Bannon’s line of thinking is that the statues are yet another issue that can be used to drive a wedge between Americans along racial lines, while the president continues to talk about “economic nationalism.”  What Bannon seems not to grasp, though, is that the rally in Charlottesville, and the discussion it has opened up about the president’s defense of white supremacists, has made it increasingly difficult for Trump himself to talk about anything else.  Indeed, it makes it easier than ever to see that “economic nationalism” is a euphemism for a politics of benefitting white Americans, including by means of un-American voter suppression efforts, against perceived advantage-taking by privileged minorities; otherwise, why would Bannon be positing some sort of obvious opposition between economic nationalism and the interests of non-whites?  Bannon seems not to understand the significance of the fact that it’s Trump who started this fight, when he gave a nudge and a wink to racist elements during the campaign and after his election.  Trump is the one who stood behind the podium at Trump Tower and talked about the “fine people” at a neo-Nazi rally.  The statues have become a gateway into a heightened discussion of the fact that our president has thrown his weight behind the most hateful and violent fringes of our society.  Removing the statues from their pedestals is a powerful new way to talk about removing Trump from office.

An effective strategy around the statues is also one that doesn’t simply call for tearing down, but for building up - in this case, constructing new statues in the place of the old that celebrate our SHARED American history.  A good place to start are abolitionists and African-American soldiers who served in the Civil War - there are many heroes to be found in both groups, including people who should be better-known than currently.  One name I have seen mentioned is Robert Smalls, whose amazing story encompasses stealing a Confederate ship and being elected to the House of Representatives.  More broadly memorialized, these people would be an inspiration that decent Americans could celebrate together.

And speaking of driving a wedge - there is one area where Democrats and progressives can force Trump’s Republican enablers to choose sides with little risk and maximal moral righteousness.  Ten U.S. Army bases are named for Confederate generals, and now a group of House Democrats has proposed a bill under which the defense secretary would have to rename military bases named after anyone “who took up arms against the United States during the American Civil War or any individual or entity that supported such efforts.”  It is shocking that U.S. military facilities would be named after generals who fought against the United States.  Once again, the roots of this phenomenon go back to a time when it was seen as important to placate the South.  According to Politico, “A number of the bases got those names in the early and mid-20th century, at a time when military leaders needed to fill the ranks and relied heavily on Southern states.
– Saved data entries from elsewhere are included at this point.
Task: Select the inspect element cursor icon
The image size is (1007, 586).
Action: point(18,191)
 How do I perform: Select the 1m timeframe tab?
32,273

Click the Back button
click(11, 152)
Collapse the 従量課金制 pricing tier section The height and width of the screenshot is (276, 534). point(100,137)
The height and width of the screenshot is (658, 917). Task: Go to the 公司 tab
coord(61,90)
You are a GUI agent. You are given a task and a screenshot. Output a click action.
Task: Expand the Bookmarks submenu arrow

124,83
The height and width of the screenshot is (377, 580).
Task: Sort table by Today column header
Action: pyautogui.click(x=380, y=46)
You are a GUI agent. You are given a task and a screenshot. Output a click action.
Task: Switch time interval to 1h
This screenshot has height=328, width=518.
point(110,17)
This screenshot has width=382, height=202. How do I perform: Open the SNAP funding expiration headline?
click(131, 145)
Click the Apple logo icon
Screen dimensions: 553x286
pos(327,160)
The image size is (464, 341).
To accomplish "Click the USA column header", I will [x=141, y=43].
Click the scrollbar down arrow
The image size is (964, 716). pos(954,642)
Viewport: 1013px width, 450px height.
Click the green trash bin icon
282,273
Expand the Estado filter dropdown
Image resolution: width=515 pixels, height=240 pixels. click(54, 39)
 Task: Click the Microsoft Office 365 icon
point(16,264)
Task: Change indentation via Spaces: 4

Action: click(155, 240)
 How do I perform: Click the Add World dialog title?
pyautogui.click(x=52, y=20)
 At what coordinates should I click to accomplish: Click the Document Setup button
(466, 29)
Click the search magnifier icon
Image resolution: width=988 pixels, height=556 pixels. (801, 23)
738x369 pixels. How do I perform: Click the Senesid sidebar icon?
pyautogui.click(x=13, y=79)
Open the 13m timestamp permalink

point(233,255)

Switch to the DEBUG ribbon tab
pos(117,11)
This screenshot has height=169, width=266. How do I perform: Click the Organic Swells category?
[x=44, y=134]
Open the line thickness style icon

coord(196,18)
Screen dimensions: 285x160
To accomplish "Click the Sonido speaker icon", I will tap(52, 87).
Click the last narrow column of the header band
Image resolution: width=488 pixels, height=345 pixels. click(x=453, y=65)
Some were named in the lead-up to World War I and others on the cusp of American entry into World War II. Many of the names were put forward by the states, and the Army, in desperate need of manpower, agreed.”

I cannot believe that this is an issue on which the cause of retaining these names will find many defenders.  It is logically nonsensical for a military base to be named after someone who fought against that same military: as nonsensical as, say, naming a base after German general Erwin Rommel.  And if this legislation were to be passed, it would set a powerful precedent that would help to re-define the conversation about Confederate monuments, and those like the president who mistakenly view them as beautiful elements of both our public parks and history.